Evaluates each ''EXPRESSION'' and ''PAD'' in turn to produce a list of
values.  If the lists produced by each of the expressions are not of the
same length, then each ''EXPRESSION'''s corresponding ''PAD'' value is
appended to each list to pad them out until they are all of equal length
(i.e., the length of the longest list).

Then, one list of values is produced by using the first value from each
list (separated by the corresponding SEPARATOR), then using the second
values from each list, continuing until all lists have been exhausted.

Here's an example entry:

  dn: cn=group
  cn: group
  membername: jim
  member: uid=bob
  member: uid=pete

And here's how an example expression evaluates for ''cn=group'':

  %link("%{member}","?","/","%{membername}","?") -> (uid=bob/jim,uid=pete/?)

=== ifeq ===

  ifeq(''ATTRIBUTE'',''EXPRESSION'',''MATCH-EXPRESSION'',''NONMATCH-EXPRESSION'')

Evaluates ''EXPRESSION'', and if the entry's ''ATTRIBUTE'' attribute
matches the value provided by the expression (as determined by the
server's matching rules for the attribute), evaluates and returns
''MATCH-EXPRESSION'', otherwise ''NONMATCH-EXPRESSION'' will be
evaluated and returned.

Here's an example entry:

  dn: cn=group
  cn: group
  membername: jim
  member: uid=bob
  member: uid=pete

And here's how an example expression evaluates for ''cn=group'':

  %ifeq("member","jim","","%{membername}") -> (jim)

=== default ===

  default(''EXPRESSION1'',''EXPRESSION2''[,...])

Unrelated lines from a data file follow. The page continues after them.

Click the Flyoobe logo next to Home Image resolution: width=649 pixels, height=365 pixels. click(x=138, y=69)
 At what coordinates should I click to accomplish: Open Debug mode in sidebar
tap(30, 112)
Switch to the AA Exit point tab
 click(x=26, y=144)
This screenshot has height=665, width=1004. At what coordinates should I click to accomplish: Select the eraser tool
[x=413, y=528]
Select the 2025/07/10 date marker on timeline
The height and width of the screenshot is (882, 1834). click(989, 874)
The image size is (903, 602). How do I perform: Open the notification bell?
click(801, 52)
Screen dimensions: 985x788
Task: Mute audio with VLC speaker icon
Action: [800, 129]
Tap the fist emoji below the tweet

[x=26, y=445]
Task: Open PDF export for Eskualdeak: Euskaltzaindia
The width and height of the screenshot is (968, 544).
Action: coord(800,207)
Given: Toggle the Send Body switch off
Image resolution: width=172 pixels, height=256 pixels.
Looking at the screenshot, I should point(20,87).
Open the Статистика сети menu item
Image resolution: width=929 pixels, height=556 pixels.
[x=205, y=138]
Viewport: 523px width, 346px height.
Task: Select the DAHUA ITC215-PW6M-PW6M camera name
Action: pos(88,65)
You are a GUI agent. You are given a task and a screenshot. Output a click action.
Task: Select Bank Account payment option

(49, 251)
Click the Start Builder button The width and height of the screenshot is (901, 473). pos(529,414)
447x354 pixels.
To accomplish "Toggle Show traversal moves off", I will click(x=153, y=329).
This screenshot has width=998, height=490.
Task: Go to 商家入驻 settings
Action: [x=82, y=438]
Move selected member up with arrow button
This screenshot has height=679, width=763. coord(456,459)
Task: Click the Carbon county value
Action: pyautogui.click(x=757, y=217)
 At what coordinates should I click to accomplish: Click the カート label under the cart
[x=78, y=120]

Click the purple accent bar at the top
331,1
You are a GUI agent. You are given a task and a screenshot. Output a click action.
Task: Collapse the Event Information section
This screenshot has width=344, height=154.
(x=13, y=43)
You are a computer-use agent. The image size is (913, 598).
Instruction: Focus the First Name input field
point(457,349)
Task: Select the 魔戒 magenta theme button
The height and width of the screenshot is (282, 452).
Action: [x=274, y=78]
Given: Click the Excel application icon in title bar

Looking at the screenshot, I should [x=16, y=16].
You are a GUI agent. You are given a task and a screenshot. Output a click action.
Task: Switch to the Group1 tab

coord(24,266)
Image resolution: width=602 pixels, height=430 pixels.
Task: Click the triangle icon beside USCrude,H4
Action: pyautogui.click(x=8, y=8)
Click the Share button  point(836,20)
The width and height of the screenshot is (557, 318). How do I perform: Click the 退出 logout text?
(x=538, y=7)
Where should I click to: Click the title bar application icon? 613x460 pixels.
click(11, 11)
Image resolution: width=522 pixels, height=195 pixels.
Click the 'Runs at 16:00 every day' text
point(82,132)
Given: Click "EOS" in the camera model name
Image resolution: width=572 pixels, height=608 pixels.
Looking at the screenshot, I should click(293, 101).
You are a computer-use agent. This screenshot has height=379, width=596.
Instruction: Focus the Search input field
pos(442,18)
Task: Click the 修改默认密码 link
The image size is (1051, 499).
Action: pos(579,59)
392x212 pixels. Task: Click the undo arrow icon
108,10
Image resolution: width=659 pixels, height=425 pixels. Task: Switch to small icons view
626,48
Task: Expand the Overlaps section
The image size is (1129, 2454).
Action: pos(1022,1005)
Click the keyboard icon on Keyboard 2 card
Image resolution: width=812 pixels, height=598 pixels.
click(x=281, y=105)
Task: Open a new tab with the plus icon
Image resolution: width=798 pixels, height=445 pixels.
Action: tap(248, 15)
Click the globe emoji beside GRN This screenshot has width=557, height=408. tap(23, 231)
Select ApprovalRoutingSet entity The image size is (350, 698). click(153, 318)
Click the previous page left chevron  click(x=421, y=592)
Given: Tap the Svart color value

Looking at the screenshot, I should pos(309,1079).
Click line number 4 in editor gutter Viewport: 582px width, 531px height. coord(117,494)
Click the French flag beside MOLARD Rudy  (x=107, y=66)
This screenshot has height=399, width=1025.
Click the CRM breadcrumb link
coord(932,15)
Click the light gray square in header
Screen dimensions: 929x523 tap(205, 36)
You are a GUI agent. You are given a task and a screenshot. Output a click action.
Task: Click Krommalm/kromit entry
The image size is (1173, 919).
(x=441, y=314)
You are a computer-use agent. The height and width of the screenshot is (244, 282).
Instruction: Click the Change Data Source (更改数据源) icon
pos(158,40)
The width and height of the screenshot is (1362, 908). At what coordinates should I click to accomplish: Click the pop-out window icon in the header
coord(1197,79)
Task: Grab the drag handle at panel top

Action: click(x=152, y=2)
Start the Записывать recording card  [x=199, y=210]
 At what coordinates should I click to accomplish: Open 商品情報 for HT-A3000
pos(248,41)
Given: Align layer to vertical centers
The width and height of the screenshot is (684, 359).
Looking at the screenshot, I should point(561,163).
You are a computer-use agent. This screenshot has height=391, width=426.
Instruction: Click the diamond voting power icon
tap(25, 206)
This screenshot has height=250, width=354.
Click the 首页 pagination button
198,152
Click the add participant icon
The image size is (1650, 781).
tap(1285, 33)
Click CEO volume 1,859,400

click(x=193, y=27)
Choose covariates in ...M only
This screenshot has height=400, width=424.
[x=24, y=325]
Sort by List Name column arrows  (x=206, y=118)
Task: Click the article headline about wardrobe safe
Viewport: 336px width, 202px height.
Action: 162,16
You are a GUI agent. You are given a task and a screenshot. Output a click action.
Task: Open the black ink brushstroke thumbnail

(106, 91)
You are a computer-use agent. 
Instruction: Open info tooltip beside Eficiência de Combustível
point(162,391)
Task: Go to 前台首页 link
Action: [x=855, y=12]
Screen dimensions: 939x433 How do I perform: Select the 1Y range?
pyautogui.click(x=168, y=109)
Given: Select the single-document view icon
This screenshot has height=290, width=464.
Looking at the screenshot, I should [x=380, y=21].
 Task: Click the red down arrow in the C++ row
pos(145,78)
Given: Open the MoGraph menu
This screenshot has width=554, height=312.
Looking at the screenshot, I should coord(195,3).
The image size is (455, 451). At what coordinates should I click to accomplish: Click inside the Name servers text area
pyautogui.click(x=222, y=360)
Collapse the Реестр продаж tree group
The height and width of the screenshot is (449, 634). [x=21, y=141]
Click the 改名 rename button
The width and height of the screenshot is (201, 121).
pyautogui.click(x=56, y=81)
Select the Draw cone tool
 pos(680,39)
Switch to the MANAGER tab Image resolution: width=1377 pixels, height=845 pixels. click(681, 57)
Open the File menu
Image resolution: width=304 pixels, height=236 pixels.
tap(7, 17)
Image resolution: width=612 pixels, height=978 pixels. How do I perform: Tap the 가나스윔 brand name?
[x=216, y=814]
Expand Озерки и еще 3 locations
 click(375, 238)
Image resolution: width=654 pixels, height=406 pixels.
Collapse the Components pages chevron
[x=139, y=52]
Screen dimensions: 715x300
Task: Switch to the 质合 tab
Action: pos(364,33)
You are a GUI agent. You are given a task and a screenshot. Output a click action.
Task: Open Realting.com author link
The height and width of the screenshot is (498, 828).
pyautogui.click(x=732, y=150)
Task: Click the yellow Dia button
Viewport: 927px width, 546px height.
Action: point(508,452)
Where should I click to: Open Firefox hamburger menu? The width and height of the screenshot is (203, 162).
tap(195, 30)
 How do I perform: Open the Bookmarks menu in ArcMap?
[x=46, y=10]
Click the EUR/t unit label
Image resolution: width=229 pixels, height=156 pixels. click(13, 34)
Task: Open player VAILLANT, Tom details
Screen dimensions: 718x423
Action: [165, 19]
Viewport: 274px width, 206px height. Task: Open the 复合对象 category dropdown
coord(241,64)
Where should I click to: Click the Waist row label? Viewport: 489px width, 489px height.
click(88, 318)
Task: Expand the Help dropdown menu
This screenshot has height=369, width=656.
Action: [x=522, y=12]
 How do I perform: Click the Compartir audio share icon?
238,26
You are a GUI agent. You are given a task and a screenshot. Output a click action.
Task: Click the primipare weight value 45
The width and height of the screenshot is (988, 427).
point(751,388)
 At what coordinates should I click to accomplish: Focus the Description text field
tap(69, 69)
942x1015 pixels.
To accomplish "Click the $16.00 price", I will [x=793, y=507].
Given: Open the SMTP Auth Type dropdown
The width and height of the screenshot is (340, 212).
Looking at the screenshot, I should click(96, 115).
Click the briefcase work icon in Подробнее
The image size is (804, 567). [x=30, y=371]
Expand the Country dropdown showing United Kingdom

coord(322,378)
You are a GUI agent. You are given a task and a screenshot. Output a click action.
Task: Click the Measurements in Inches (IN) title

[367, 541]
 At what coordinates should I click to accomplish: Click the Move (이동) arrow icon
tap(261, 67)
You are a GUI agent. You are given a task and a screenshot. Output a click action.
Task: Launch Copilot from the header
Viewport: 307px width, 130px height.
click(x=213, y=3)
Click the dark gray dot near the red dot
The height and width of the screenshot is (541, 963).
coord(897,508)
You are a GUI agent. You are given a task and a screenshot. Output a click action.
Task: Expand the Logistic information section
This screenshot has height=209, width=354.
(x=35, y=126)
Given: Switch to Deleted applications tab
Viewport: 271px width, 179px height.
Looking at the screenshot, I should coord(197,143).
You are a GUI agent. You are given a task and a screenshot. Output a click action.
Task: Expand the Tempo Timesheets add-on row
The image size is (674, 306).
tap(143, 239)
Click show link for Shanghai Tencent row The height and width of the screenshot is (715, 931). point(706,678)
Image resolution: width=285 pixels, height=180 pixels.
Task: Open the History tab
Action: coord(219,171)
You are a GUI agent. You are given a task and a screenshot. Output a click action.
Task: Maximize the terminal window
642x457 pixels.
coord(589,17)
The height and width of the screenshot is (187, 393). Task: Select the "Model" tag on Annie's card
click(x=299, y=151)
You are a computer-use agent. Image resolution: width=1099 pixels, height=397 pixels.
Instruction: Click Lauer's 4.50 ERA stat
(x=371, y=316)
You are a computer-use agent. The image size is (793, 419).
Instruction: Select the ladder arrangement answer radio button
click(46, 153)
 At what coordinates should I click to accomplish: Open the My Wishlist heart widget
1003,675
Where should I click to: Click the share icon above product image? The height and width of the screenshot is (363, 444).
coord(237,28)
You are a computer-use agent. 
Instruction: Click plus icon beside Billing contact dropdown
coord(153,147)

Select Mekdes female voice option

Evaluates ''EXPRESSION1'', returning its values if any are produced.  If no
result is produced, evaluates ''EXPRESSION2'', returning its values if any are
produced.  Keeps trying successive expressions until it gets results or runs
out of expressions.

Here's an example entry:

  dn: cn=group
  cn: group
  membername: jim
  member: uid=bob
  member: uid=pete

And here's how an example expression evaluates for ''cn=group'':

  %default("%{member}","jim") -> (uid=bob,uid=pete)
  %default("%{membername}","bob") -> (jim)
  %default("%{nosuchvalue}","bob") -> (bob)

=== sort ===

  sort(''EXPRESSION'')

Evaluates ''EXPRESSION'', returning its values if any are produced, sorted by
binary value.  This is more useful for ensuring consistency than prettiness,
as the sorting is not case-aware and doesn't recognize numbers.